Each line from the one containing "Image resolution: width=1444" through the final line of the data below must be repeated exactly.

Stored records

---

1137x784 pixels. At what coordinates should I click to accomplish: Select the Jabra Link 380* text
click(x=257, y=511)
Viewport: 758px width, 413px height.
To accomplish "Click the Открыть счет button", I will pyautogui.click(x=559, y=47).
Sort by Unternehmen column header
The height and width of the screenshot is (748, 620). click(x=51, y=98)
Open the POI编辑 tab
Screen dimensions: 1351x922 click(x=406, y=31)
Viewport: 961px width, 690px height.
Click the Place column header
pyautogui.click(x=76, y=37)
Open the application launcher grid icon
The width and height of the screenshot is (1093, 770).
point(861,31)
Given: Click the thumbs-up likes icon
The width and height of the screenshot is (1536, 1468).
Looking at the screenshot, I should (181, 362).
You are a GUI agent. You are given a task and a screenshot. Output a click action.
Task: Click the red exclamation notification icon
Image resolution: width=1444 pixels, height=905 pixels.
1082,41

---

Exercise output >>
Image resolution: width=1444 pixels, height=905 pixels.
1082,41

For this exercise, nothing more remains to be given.